_THE PROBLEM_: Copy the lines below word for word, leaving out the pictures.

_Data for pointing at spots on screenshots and documents_:
---

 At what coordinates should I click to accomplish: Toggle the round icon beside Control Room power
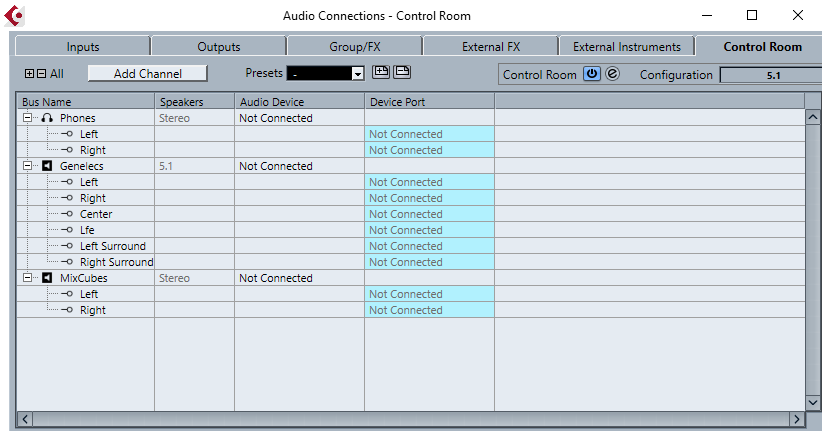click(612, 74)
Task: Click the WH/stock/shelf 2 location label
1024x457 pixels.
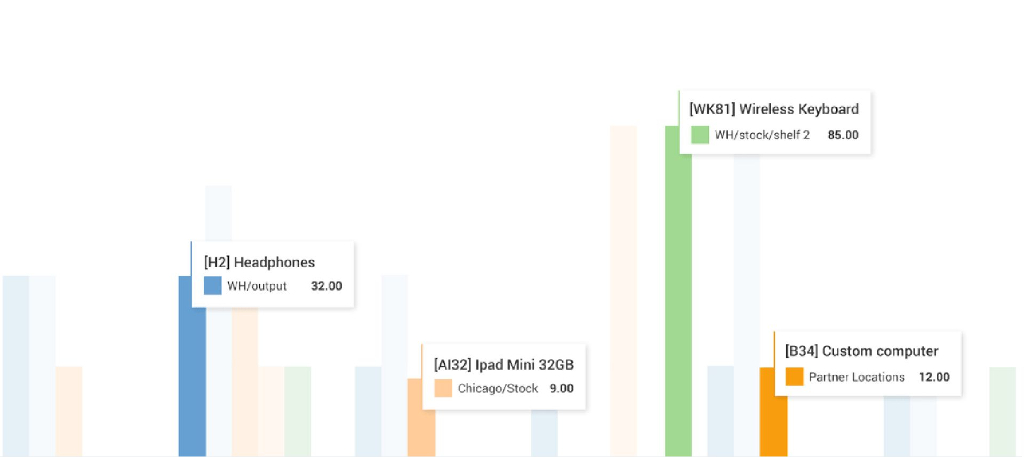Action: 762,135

---

_SOLUTION FOR THIS PROBLEM_:
 At what coordinates should I click to accomplish: Toggle the round icon beside Control Room power
click(612, 74)
Task: Click the WH/stock/shelf 2 location label
1024x457 pixels.
Action: 762,135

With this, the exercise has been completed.